Blair Cotching says one chicory in particular combines high dry matter (DM) yield with quick establishment, superb quality and climatic resilience to keep animals well-fed in summer and autumn.
Most chicory cultivars are perennial types, he explains. But 501 Chicory grows like an annual, so it can be grazed sooner.
This advantage can add up to one full grazing more than other chicory cultivars over summer.
"We've measured this dry matter yield difference in two trials, and it's significant - for example, 501 Chicory can grow 550kg dry matter per hectare more than Choice," says Cotching, who leads the pasture systems team at Barenbrug.
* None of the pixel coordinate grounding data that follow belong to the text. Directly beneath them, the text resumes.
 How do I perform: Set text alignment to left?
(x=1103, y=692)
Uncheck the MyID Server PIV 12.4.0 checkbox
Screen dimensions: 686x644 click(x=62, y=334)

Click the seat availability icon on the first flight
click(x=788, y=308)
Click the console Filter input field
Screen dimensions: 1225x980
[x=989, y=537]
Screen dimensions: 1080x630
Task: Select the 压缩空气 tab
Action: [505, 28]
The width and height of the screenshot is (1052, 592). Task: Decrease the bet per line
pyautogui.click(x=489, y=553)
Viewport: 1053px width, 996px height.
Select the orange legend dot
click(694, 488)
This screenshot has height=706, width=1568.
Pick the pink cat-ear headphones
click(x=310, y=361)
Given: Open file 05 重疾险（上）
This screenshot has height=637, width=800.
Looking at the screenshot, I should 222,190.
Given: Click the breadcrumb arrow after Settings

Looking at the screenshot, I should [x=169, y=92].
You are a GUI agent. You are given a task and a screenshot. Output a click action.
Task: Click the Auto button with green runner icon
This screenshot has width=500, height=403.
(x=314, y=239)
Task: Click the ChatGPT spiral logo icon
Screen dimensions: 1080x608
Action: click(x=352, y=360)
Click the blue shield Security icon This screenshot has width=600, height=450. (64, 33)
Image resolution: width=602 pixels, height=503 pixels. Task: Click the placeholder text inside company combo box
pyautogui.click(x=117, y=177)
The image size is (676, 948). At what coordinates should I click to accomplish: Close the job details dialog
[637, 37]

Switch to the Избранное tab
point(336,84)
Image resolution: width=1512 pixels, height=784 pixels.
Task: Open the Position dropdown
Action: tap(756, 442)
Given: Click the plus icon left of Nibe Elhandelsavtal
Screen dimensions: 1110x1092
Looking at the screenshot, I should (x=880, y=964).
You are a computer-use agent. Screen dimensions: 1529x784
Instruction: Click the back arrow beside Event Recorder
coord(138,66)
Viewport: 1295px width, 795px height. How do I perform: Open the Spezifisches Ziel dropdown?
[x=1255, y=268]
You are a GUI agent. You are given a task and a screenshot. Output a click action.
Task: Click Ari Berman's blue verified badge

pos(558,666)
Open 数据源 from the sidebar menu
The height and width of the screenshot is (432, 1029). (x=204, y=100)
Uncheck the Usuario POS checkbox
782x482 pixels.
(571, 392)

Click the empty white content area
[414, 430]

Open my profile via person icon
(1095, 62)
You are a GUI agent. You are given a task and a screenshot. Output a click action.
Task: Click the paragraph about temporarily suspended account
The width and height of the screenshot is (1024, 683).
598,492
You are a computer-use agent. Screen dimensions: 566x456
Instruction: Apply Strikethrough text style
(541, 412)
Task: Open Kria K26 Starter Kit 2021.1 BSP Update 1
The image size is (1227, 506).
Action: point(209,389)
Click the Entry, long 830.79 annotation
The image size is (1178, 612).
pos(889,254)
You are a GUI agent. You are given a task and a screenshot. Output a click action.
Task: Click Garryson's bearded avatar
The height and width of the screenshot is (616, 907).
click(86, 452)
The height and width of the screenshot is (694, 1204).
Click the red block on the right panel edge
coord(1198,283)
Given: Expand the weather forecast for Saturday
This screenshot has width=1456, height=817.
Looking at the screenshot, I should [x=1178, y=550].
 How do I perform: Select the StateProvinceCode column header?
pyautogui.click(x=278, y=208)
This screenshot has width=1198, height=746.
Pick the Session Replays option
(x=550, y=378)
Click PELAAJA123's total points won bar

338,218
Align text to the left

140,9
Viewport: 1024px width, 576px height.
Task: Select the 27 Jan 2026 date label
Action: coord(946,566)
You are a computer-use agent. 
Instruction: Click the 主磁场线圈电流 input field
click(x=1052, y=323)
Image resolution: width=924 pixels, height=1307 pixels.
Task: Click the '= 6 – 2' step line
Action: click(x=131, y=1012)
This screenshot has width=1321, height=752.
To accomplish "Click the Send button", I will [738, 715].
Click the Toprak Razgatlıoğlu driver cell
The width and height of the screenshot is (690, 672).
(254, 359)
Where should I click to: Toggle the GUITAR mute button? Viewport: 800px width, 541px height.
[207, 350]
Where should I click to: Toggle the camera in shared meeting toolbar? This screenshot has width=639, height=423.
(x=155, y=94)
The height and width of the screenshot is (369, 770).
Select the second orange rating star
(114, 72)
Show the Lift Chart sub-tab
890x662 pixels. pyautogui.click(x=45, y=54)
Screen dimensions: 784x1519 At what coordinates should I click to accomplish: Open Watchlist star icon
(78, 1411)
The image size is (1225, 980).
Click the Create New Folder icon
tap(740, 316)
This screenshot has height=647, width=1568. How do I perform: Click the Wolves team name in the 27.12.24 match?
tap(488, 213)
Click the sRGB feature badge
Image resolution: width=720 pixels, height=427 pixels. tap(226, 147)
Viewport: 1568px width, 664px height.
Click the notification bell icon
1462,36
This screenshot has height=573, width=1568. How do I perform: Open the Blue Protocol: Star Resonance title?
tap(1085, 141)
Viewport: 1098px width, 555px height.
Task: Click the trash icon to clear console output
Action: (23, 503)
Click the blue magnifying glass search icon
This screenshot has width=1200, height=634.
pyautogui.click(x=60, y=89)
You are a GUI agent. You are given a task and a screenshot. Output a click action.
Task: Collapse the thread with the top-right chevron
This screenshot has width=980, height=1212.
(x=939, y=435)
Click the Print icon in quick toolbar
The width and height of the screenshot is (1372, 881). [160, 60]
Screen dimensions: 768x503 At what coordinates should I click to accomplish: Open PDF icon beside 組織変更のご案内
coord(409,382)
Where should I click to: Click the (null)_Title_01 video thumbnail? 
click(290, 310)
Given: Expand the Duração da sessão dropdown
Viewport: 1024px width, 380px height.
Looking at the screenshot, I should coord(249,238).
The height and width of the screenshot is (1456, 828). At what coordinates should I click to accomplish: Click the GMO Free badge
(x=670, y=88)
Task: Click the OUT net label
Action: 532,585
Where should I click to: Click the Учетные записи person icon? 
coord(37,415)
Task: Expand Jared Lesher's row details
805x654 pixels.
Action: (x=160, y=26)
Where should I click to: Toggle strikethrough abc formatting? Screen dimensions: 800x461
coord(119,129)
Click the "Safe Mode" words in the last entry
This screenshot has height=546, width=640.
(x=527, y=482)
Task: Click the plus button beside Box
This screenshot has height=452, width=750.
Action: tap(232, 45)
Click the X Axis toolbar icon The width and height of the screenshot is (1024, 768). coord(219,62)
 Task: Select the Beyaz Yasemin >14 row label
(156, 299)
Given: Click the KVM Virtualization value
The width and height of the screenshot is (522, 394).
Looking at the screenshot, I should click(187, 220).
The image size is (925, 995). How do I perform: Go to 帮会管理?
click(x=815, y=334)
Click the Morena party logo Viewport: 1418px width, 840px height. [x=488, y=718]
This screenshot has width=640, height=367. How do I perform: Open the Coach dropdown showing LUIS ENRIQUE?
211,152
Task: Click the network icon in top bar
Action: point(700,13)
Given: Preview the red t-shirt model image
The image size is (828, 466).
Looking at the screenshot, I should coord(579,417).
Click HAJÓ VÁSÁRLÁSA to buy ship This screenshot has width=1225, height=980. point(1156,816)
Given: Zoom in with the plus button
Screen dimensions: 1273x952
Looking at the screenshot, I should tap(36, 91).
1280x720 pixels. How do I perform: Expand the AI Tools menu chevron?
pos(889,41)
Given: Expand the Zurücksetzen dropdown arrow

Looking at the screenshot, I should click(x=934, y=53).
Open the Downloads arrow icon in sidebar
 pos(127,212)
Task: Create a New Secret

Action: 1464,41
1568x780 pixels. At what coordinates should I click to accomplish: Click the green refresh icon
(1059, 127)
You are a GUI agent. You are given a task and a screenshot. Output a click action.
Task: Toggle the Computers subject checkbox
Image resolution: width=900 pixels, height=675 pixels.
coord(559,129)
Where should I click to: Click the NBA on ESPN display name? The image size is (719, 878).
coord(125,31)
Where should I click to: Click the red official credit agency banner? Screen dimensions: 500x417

"Imagine what you could do with that amount of feed over 10 to 15 hectares of chicory."
Establishment costs for chicory are virtually the same no matter which cultivar is planted. But as these figures show, changing from one to another can add hundreds to the profit margin.
That's on top of the crop's nutritional, management and environmental benefits, Cotching says.
Few other home-grown or imported feeds can match it for summer quality; animals love eating it; it's low risk for facial eczema; it doesn't need insecticide sprays and because it is tap-rooted, it is more resilient and water efficient than ryegrass in summer droughts.
The deep roots of 501 Chicory also improve soil structure, mine deep soil nitrogen and pull up other minerals from the soil profile.
It is ideal for effluent blocks, for example, because it soaks up both excess nitrogen and potassium, which are then redistributed more evenly around the farm via the cows, Cotching says. Nitrate leaching research has shown cows grazing chicory excrete less nitrogen per urination event.
"Farmers in sensitive catchments like it because they it establishes well via direct drill or minimum till, and can be renewed into grass in autumn the same way.
"So they're not getting the same soil nitrogen losses as they would with full cultivation."
That's better for fragile soils, too, Cotching says.
For best results, 501 Chicory should be sown early (as soon as soil temperatures are 12C and rising), using treated seed at 10kg/ha, and no deeper than 1cm.
Another option is to mix it with Morrow red clover or Zulu II annual arrowleaf clover for their nitrogen-fixing ability.